● EXCERPT TO READ
In order to journey to the other dimensions of existence a shaman induces an altered state of consciousness in herself similar to a state of self-hypnosis. While in this shamanic trance she is in complete control; able to take her consciousness and subtle bodies into non-physical reality where she visits the heavens and hells of existence, communicates with and controls spirits, gains information, retrieves souls, and makes subtle changes in reality which may affect the physical world. [lxxv]

 

A classical, and fairly accurate descriptive definition of hypnosis is “a condition or state of selective hypersuggestibility brought about in an individual through the use of certain specific psychological or physical manipulations of the individual.”[lxxvi]  The key words here are “selective hypersuggestibility”.  A hypnotherapist uses that selective hypersuggestibility in order to help bring about desired changes in an individual.  On the other hand a person practising shamanic techniques uses that state in order to fine tune her senses in order to see, feel, hear, and smell more vividly while travelling in the other worlds.

● RECORD SET
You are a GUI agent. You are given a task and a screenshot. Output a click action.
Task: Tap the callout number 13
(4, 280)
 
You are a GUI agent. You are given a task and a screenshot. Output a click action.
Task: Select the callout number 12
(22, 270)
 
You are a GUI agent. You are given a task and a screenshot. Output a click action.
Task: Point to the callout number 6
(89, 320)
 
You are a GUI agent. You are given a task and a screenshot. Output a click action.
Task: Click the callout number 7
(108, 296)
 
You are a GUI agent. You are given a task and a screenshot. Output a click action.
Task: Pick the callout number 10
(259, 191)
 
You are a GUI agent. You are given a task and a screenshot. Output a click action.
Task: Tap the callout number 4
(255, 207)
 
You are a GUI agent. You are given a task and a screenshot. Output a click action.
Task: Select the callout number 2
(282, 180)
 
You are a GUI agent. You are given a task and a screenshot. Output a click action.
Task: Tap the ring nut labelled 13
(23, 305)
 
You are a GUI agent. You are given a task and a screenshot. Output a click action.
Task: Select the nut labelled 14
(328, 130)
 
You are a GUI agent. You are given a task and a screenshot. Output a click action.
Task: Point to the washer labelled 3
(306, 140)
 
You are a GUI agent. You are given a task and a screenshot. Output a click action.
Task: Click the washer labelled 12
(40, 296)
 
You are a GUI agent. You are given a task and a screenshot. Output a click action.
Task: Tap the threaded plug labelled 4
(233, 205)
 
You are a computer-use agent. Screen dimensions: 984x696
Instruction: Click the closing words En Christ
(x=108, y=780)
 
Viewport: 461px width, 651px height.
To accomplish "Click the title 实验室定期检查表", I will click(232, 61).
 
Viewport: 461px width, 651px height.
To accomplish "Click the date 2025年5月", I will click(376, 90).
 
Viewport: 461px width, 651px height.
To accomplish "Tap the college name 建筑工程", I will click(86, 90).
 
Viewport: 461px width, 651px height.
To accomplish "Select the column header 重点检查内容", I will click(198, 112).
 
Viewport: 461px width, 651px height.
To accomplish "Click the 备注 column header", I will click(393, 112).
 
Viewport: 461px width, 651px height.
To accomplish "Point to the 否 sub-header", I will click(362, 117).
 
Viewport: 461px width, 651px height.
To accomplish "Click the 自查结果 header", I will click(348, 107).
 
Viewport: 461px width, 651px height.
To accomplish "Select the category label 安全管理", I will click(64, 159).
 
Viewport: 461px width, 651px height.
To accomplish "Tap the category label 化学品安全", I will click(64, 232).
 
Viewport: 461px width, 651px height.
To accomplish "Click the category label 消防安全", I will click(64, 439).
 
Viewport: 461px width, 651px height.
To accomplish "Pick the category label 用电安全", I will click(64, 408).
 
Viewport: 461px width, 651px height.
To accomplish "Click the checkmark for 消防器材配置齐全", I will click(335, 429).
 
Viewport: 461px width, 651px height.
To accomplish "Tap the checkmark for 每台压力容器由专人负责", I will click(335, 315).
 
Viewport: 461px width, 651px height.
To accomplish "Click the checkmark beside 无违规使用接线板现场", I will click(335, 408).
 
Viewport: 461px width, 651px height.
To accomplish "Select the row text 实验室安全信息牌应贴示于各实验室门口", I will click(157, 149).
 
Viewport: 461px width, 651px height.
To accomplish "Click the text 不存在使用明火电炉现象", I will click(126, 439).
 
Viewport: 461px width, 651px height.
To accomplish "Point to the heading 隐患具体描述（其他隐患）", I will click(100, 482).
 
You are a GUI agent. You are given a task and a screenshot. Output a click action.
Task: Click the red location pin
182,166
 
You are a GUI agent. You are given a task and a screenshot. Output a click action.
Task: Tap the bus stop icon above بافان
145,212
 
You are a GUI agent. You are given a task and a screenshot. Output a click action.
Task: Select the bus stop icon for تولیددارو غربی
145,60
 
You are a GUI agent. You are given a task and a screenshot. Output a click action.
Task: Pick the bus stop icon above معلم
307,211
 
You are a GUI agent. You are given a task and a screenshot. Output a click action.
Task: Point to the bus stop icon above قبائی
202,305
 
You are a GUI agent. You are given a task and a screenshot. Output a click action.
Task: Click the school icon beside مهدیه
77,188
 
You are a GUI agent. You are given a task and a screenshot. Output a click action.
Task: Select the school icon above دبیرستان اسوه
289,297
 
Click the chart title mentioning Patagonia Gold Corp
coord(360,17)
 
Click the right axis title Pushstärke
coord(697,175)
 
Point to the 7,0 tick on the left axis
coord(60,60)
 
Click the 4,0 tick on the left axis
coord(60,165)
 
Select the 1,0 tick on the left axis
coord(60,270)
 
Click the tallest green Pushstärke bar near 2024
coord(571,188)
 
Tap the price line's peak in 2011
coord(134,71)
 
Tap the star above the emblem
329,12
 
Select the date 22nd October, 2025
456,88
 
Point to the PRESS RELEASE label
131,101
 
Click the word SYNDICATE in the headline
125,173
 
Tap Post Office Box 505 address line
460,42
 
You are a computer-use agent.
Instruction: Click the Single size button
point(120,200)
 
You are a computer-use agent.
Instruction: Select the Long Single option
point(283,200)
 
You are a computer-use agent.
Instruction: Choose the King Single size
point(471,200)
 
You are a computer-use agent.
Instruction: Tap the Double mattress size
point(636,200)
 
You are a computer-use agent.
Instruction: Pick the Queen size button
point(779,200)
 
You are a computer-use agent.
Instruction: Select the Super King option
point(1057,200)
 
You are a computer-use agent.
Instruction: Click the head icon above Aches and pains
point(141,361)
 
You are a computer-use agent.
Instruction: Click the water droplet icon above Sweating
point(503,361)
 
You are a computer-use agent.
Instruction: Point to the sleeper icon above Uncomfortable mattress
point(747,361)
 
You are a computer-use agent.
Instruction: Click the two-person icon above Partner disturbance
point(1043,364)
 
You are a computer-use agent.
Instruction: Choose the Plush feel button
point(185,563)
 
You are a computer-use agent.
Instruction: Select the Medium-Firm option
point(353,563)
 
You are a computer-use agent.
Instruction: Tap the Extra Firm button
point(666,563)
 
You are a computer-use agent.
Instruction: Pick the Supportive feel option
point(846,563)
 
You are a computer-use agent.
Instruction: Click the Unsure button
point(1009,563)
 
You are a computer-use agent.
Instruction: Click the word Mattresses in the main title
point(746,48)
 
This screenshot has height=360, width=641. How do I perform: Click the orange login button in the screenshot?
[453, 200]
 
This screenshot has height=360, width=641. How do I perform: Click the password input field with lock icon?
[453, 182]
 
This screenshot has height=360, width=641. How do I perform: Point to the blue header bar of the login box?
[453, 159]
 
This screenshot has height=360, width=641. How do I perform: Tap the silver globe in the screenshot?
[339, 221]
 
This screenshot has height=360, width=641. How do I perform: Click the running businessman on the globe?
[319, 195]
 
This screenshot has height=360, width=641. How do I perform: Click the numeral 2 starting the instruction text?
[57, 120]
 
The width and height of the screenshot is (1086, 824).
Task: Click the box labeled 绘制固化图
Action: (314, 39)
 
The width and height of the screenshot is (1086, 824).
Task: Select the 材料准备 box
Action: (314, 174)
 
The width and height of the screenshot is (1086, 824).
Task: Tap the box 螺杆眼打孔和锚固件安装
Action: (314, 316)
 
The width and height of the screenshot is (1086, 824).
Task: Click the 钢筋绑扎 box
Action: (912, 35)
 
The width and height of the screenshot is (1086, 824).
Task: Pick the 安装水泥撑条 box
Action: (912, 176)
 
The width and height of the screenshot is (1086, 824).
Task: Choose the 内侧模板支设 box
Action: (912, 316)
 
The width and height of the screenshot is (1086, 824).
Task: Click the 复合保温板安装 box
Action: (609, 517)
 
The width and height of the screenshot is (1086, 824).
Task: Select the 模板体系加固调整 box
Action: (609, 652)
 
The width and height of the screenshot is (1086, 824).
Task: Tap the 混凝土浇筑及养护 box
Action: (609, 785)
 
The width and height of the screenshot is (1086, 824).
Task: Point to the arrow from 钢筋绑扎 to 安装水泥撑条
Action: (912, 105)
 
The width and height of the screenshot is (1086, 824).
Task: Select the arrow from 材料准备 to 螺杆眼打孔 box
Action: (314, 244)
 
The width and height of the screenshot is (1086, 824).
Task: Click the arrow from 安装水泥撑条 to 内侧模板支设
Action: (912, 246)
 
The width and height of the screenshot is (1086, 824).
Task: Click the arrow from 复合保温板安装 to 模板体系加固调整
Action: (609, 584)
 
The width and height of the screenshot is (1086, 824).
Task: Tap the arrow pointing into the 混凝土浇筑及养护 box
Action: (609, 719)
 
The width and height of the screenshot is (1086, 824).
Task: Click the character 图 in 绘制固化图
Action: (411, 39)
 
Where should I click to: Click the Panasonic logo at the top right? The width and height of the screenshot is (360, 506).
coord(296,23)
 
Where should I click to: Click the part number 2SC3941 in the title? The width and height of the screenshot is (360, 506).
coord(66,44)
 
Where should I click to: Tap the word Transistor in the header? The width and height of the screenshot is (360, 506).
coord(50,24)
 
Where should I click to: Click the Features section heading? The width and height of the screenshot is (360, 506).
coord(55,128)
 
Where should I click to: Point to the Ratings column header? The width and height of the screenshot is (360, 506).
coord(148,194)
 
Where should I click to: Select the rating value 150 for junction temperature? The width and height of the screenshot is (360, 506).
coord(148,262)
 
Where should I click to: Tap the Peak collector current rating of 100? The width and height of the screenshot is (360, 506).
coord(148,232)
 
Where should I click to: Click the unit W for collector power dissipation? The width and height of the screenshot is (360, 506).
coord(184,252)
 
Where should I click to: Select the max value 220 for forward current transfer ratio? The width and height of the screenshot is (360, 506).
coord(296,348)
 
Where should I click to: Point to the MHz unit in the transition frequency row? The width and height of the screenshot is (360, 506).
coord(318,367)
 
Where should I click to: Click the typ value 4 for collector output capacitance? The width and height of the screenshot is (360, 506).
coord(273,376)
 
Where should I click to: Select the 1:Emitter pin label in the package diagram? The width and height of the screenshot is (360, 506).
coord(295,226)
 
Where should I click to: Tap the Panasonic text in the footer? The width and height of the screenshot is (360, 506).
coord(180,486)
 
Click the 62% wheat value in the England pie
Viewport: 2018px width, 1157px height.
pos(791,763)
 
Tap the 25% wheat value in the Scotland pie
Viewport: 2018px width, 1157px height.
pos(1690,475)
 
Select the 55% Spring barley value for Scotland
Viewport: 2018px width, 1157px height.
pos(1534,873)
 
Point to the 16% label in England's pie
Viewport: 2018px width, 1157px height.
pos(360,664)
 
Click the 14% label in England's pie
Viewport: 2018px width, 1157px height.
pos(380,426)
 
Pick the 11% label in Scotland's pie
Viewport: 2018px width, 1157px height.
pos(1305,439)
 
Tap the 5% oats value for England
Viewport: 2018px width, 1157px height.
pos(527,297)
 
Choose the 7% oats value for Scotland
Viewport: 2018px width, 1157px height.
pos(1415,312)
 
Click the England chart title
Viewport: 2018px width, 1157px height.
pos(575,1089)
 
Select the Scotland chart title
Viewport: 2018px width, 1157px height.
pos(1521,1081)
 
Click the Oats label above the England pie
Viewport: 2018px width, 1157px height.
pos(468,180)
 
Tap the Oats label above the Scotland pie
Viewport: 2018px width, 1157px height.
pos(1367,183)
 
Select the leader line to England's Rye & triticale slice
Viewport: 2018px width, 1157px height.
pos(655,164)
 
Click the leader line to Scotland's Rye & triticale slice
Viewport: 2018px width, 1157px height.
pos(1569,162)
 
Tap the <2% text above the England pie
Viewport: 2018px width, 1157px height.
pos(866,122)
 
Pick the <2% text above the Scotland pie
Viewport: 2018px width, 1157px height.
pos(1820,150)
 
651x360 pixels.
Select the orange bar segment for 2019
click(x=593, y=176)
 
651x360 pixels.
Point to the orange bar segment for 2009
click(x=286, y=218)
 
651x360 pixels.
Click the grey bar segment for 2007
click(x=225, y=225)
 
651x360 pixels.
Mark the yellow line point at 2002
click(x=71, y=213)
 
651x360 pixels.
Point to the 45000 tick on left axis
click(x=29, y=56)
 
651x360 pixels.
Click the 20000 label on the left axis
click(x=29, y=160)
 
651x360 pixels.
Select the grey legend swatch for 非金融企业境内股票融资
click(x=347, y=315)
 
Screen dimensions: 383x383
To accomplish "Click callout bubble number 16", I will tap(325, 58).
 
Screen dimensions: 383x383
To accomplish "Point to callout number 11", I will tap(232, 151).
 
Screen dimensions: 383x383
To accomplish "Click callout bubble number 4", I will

● SET OF TASKS
A: Reproduce the passage on shamanic trance from "A classical, and" to "the other worlds.".
B: Carry on the passage on shamanic trance and hypnosis, starting after its final sentence.
The preceding material stands apart from the passage on shamanic trance.

● FINAL RESULTS
A:
A classical, and fairly accurate descriptive definition of hypnosis is “a condition or state of selective hypersuggestibility brought about in an individual through the use of certain specific psychological or physical manipulations of the individual.”[lxxvi]  The key words here are “selective hypersuggestibility”.  A hypnotherapist uses that selective hypersuggestibility in order to help bring about desired changes in an individual.  On the other hand a person practising shamanic techniques uses that state in order to fine tune her senses in order to see, feel, hear, and smell more vividly while travelling in the other worlds.

B:
One interesting example of accessing shamanic journey states is a series of experiments conducted by Felicitas Goodman in 1977 with graduate students from Ohio State University.[lxxvii]  Goodman was investigating the relationship between controlled posture and trance experiences. The exercise involved asking the students to adopt the positions of “selected body postures where the religious context seemed self evident.”[lxxviii]  Each posture was drawn from different meditative disciplines including shamanic and aboriginal art.[lxxix]  Apart from the discovery by Goodman and the students that many of the postures released specific energies within the body, they also found that most of the postures were conducive to shamanic journeys where other realities were consciously entered and experienced.  The reports of these journeys are very similar to the journeys experienced by the student and professional actors using the Shamanic Meditational Journeying[lxxx] exercise to find their character.  For example, the following accounts are from three completely different people in very different situations and countries who experienced forms of shamanic trance and journeying.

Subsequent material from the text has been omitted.